Here some things i have observed:
- Without any load and with the opamps disconnected, the voltages are as expected.
- Adding two 1K pots, one between the virtual GDN and V+ and other between GND and V- for simulating loads, the voltage at the rails change a lot if they are unbalanced, so this circuit cant stand for too much components on a single side of the dual supply
- If i connect the opamps, the V+ rail goes to over 700V (see image 5 attached)
- If i connect an axiliary load (arbitrary 500 ohms) to V+ and V-, the voltages come back to normal ranges (see image 6 attached)

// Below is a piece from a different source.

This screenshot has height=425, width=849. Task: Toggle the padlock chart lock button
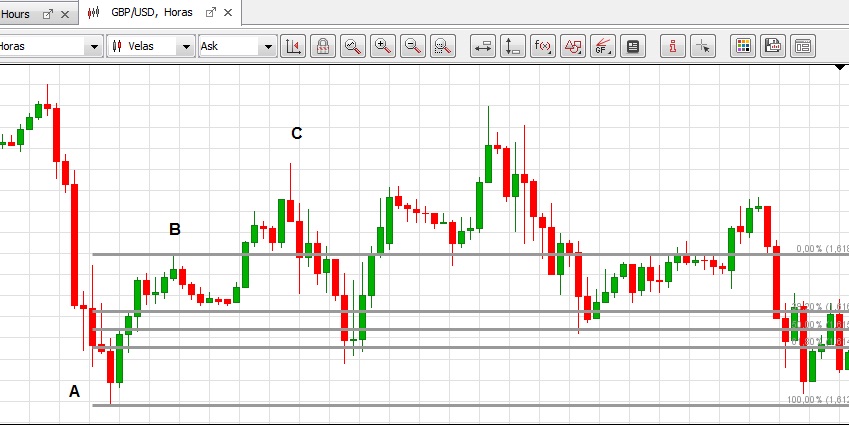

As i am just a student and not have engineer degree, my question is, can i use this topology as a dual supply?
This circuit have some impedance mismatch that will cause troubles if i use it? (I have ordered some components to make some tests, but they not arrived yet, so i cant make real world tests right now)
Anyone recomends some changes on this circuit or other options to achieve the dual supply from this single 24v imput?

My goal is to power 5 opamps and have some other components (like voltage divisors between V+ and GND for exemple), and the overall current consumption (other than the auxiliary 500 ohms load) will be no more than 100mA.

Hope i can help other people with this idea too :)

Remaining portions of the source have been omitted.